二人没有先回去,而是循着房日和心月离开的方向行进。沿着那路一直到一片野树林,发现竟有打斗的痕迹。
“角木,你看这个!”尾火在地上捡到半个纸壳,“房日和心月用了烟弹,一定是中了埋伏!”
“他俩应该走脱了,咱们先换了衣服,回去吧。找到房日和心月问清楚状况,再细细商议如何寻找亢金。”
“只能如此了!”
“角木,尾火!”忽地两个黑影从树后闪将出来,把二人吓了一跳。“可算等到你们了!”
原来房日和心月没有走,而是躲在这里等他们。
“我们走后,上官府可有动静?”房日心焦地问。
“没有,我们一直等到五更。怕天亮了,这才走。怎么,那个捆来的人呢?”角木感觉事情不妙。
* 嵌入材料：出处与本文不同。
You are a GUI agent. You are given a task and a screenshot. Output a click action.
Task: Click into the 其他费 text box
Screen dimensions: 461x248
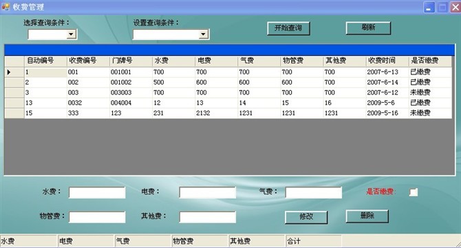click(208, 217)
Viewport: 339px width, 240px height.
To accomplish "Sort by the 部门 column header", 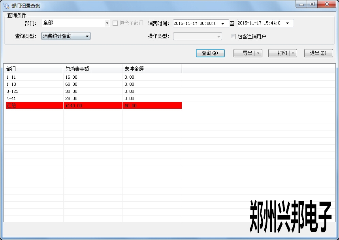I will (33, 69).
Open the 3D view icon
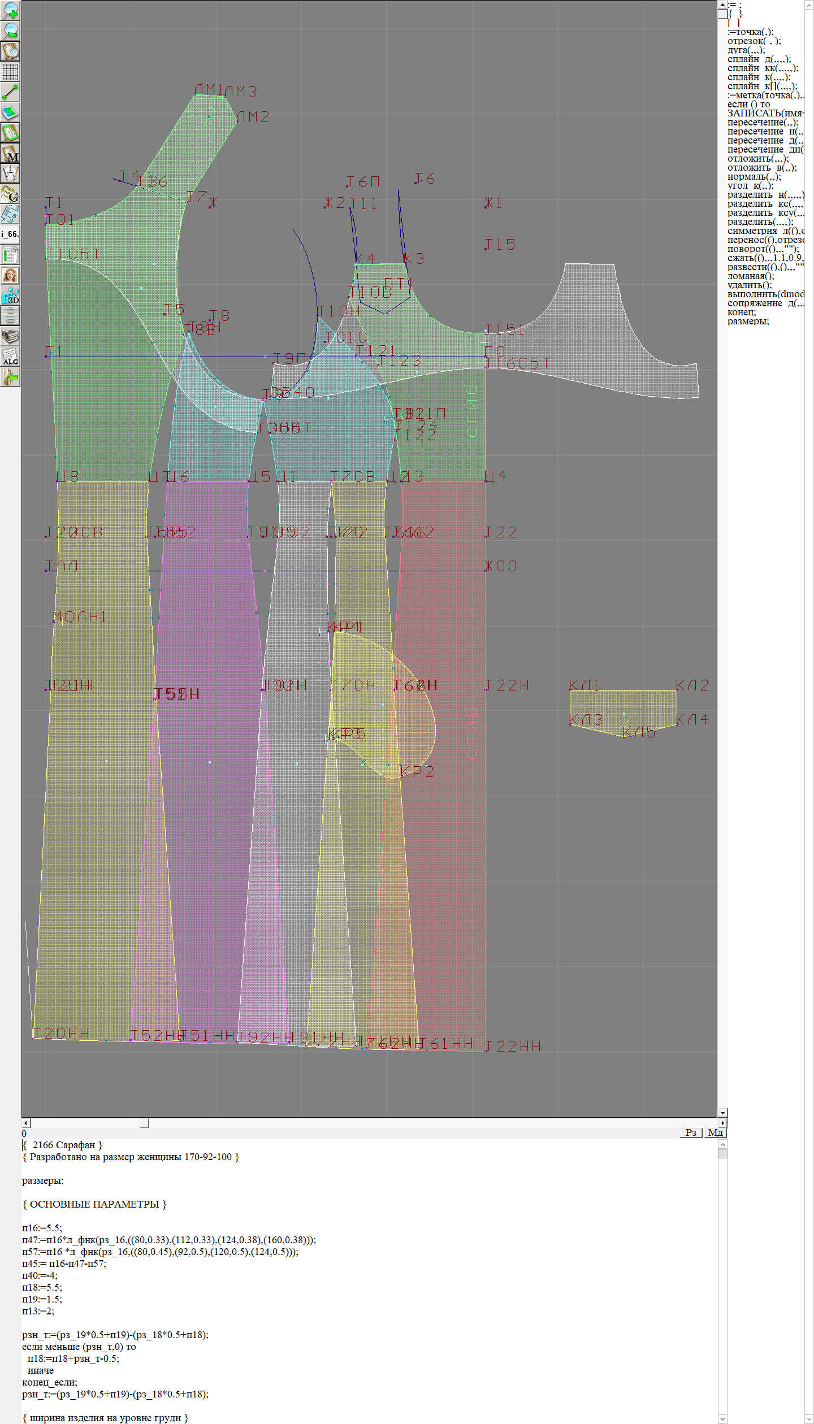Viewport: 814px width, 1424px height. tap(10, 296)
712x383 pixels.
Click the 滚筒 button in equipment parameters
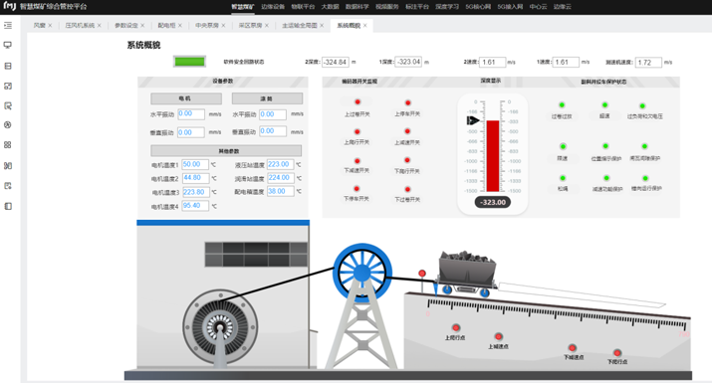click(x=267, y=98)
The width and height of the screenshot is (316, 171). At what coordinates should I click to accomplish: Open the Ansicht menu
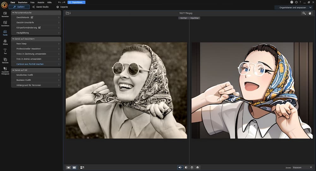[41, 2]
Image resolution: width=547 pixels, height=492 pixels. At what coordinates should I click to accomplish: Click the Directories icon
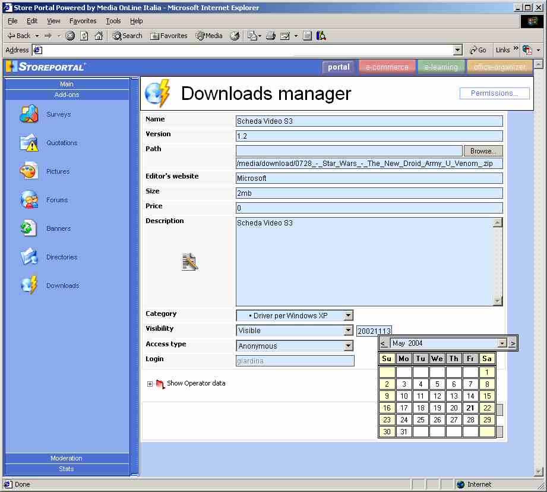29,257
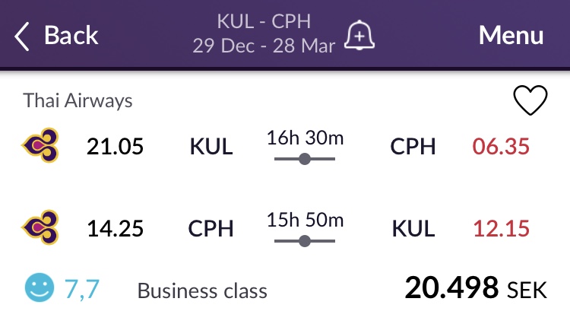The width and height of the screenshot is (570, 327).
Task: Tap outbound departure time 21.05
Action: (x=115, y=146)
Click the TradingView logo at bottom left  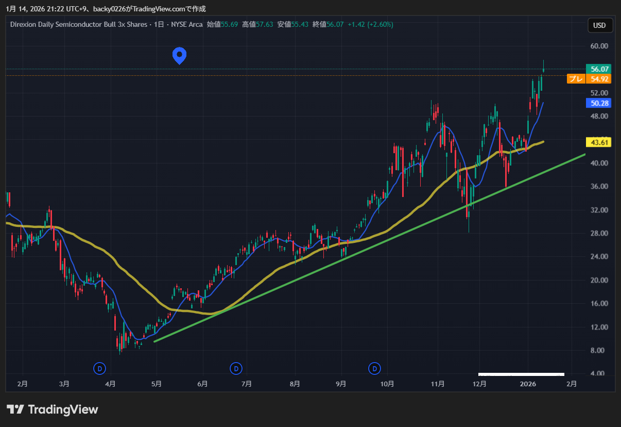point(52,409)
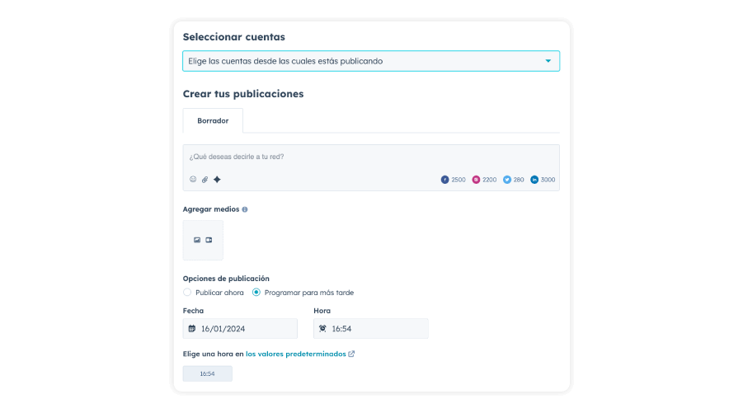743x413 pixels.
Task: Select Programar para más tarde radio option
Action: [x=256, y=292]
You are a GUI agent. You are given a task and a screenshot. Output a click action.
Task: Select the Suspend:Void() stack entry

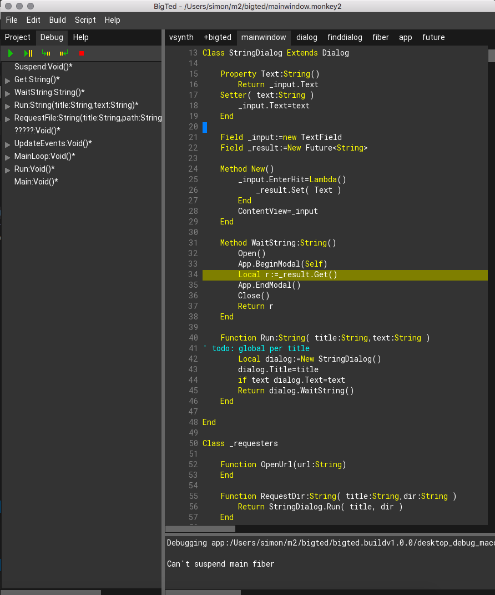pos(43,67)
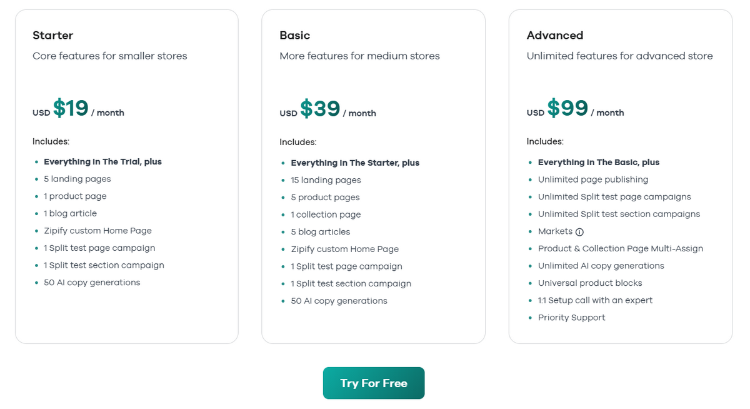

“果然被你说中了,被捆的哪里是亢金,分明是设的计策!”心月咬牙切齿,“那人恐怕是个镖师,武功真是厉害,我和房日根本不是他的对手。他想抓了我们去,幸好我还带着烟弹,这才逃过一劫。我们俩不敢再回上官府了,就想着在这儿等等,说不定能等到你们……”
“那亢金……”
“没想到镇武镖局里有这等高手,看来亢金是凶多吉少!”
“这可怎么是好,咱们四个如何向阁主交代!”尾火忿恨地用拳头捶着脑门,“本来就是瞒着阁主偷偷干的事,现在亢金又不见了!嗨呀!”
“唉!大不了一死嘛!”房日垂头丧气。
角木看到三个人这副模样,摇头喝道:“别哭天抢地了,还能瞒阁主多久?赶快发急令召人,尽早让阁主知道,兴许还有办法!”